Pixel coordinate grounding data:

──────

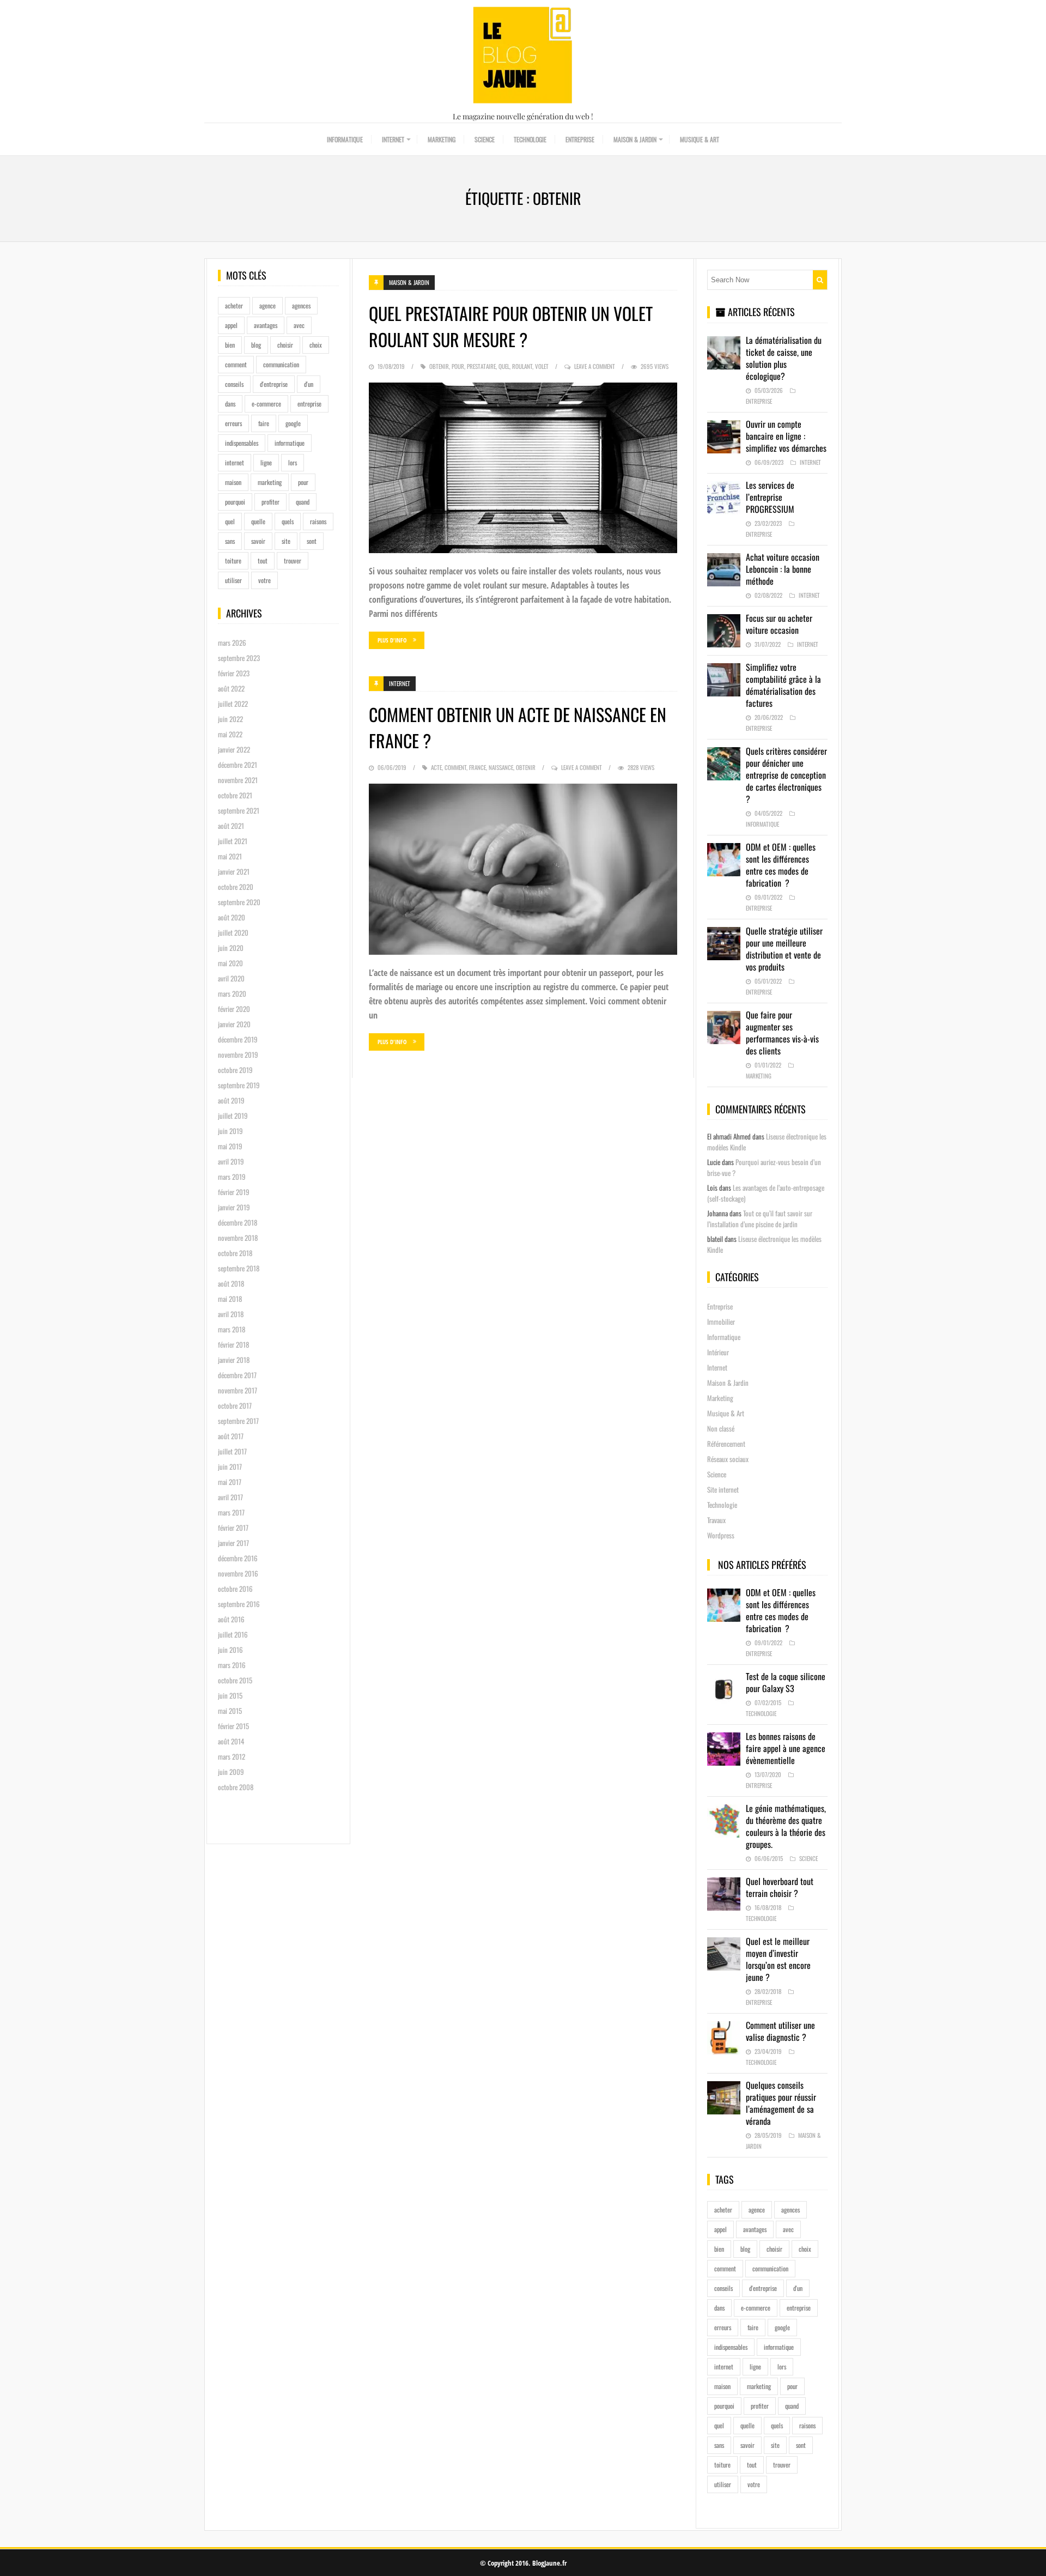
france (477, 767)
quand (302, 501)
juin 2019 (230, 1130)
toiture (233, 560)
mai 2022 (230, 734)
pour (303, 482)
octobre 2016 (235, 1588)
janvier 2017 (233, 1542)
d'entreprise (274, 384)
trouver (292, 560)
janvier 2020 (234, 1024)
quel (230, 521)
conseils (234, 384)
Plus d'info (392, 640)
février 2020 (234, 1008)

──────

**Try it**
Take the lines above from the one containing "juin 2019 (230, 1130)" to the one containing "Plus d'info (392, 640)" and retype them exactly, both ends included, with nothing added.

**Task response**
juin 2019 (230, 1130)
toiture (233, 560)
mai 2022 (230, 734)
pour (303, 482)
octobre 2016 (235, 1588)
janvier 2017 (233, 1542)
d'entreprise (274, 384)
trouver (292, 560)
janvier 2020 (234, 1024)
quel (230, 521)
conseils (234, 384)
Plus d'info (392, 640)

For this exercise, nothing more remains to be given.